▶ [MATERIAL SHOWN]:

++++++++

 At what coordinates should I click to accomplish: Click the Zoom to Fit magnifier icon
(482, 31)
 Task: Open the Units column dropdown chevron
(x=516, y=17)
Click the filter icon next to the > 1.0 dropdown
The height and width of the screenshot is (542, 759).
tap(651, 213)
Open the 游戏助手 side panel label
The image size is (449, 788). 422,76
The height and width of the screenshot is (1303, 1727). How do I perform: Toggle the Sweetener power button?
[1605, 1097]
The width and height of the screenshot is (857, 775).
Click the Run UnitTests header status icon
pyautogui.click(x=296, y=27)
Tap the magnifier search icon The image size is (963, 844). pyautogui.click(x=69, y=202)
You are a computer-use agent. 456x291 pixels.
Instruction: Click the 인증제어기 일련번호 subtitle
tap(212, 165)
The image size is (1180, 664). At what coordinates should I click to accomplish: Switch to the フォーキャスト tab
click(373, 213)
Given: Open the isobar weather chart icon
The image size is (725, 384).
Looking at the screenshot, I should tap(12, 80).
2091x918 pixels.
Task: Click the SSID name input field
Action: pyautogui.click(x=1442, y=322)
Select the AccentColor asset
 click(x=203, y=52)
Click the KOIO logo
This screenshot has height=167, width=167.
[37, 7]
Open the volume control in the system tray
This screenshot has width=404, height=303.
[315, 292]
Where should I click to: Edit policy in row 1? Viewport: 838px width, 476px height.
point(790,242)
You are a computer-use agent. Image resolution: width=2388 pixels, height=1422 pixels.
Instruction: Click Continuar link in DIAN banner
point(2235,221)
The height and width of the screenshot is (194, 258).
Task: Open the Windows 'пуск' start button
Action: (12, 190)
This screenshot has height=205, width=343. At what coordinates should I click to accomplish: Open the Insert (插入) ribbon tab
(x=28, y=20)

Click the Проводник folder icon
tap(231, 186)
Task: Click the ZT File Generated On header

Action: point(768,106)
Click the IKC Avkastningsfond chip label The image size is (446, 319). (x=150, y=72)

++++++++

▶ [EXERCISE REQUIREMENTS]:
Convert the listing above into a Markdown table with the columns Row and Listing line, giving each non-blank line its own numbered row.

▶ [WORKED SOLUTION]:
| Row | Listing line |
|---|---|
| 1 |  At what coordinates should I click to accomplish: Click the Zoom to Fit magnifier icon |
| 2 | (482, 31) |
| 3 |  Task: Open the Units column dropdown chevron |
| 4 | (x=516, y=17) |
| 5 | Click the filter icon next to the > 1.0 dropdown |
| 6 | The height and width of the screenshot is (542, 759). |
| 7 | tap(651, 213) |
| 8 | Open the 游戏助手 side panel label |
| 9 | The image size is (449, 788). 422,76 |
| 10 | The height and width of the screenshot is (1303, 1727). How do I perform: Toggle the Sweetener power button? |
| 11 | [1605, 1097] |
| 12 | The width and height of the screenshot is (857, 775). |
| 13 | Click the Run UnitTests header status icon |
| 14 | pyautogui.click(x=296, y=27) |
| 15 | Tap the magnifier search icon The image size is (963, 844). pyautogui.click(x=69, y=202) |
| 16 | You are a computer-use agent. 456x291 pixels. |
| 17 | Instruction: Click the 인증제어기 일련번호 subtitle |
| 18 | tap(212, 165) |
| 19 | The image size is (1180, 664). At what coordinates should I click to accomplish: Switch to the フォーキャスト tab |
| 20 | click(373, 213) |
| 21 | Given: Open the isobar weather chart icon |
| 22 | The image size is (725, 384). |
| 23 | Looking at the screenshot, I should tap(12, 80). |
| 24 | 2091x918 pixels. |
| 25 | Task: Click the SSID name input field |
| 26 | Action: pyautogui.click(x=1442, y=322) |
| 27 | Select the AccentColor asset |
| 28 |  click(x=203, y=52) |
| 29 | Click the KOIO logo |
| 30 | This screenshot has height=167, width=167. |
| 31 | [37, 7] |
| 32 | Open the volume control in the system tray |
| 33 | This screenshot has width=404, height=303. |
| 34 | [315, 292] |
| 35 | Where should I click to: Edit policy in row 1? Viewport: 838px width, 476px height. |
| 36 | point(790,242) |
| 37 | You are a computer-use agent. Image resolution: width=2388 pixels, height=1422 pixels. |
| 38 | Instruction: Click Continuar link in DIAN banner |
| 39 | point(2235,221) |
| 40 | The height and width of the screenshot is (194, 258). |
| 41 | Task: Open the Windows 'пуск' start button |
| 42 | Action: (12, 190) |
| 43 | This screenshot has height=205, width=343. At what coordinates should I click to accomplish: Open the Insert (插入) ribbon tab |
| 44 | (x=28, y=20) |
| 45 | Click the Проводник folder icon |
| 46 | tap(231, 186) |
| 47 | Task: Click the ZT File Generated On header |
| 48 | Action: point(768,106) |
| 49 | Click the IKC Avkastningsfond chip label The image size is (446, 319). (x=150, y=72) |